There is a consensus in the United States today that our immigration system is broken. The question is "What is required to fix it?"
It is clear that more of the same will not work.
There are an estimated 11 million undocumented persons living and working in the United States today. Smugglers, traffickers and criminals preying on undocumented migrants have a growing negative impact on border communities.
Nearly 2,000 migrants have died trying to cross our border from the south from 1998 through 2003, and nearly 400 migrants continue to die at our borders every year.
America needs comprehensive immigration reform that will make immigration safe, orderly and legal. Such reform must provide three things:
* an opportunity for people already living and working here to earn permanent legal status;
* a new temporary worker program with adequate labor protections, so that essential workers can enter the U.S. safely, legally and expeditiously;
* backlog reductions in family-based immigration so that families can unite in a timely way.

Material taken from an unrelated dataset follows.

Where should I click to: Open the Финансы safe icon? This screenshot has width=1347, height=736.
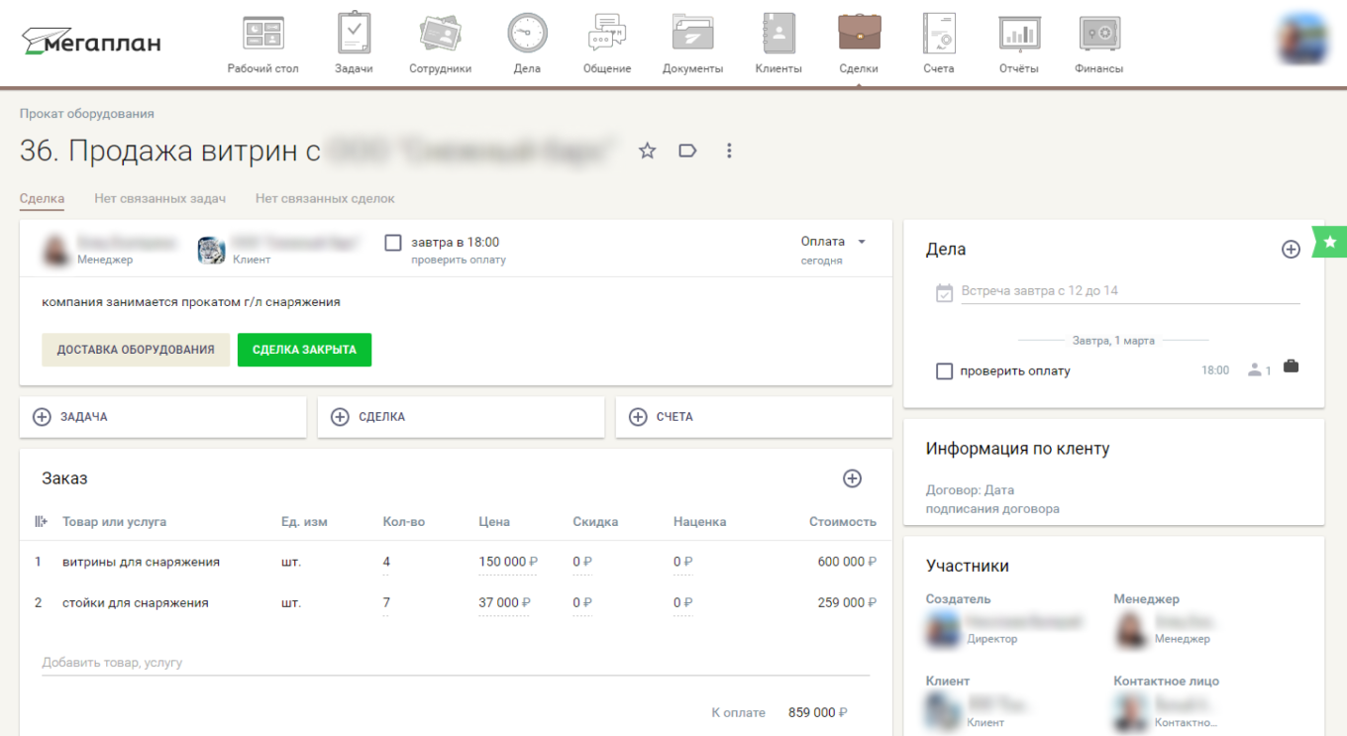click(x=1098, y=34)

Proposals that fail to embrace these components and seek only to increase enforcement of the current system will only exacerbate current problems.
Congress may enact harsh enforcement measures, such as the Sensenbrenner bill passed in the House of Representatives, which do nothing to increase our nation's security. Such measures only increase the pressures on hardworking but undocumented immigrants and force them to seek dangerous paths of entry to the U.S., where increasing numbers will die attempting to cross.
Or Congress can engage the debate and enact realistic and comprehensive reform, which will ensure the U.S. remains a nation of immigrants in the decades to come.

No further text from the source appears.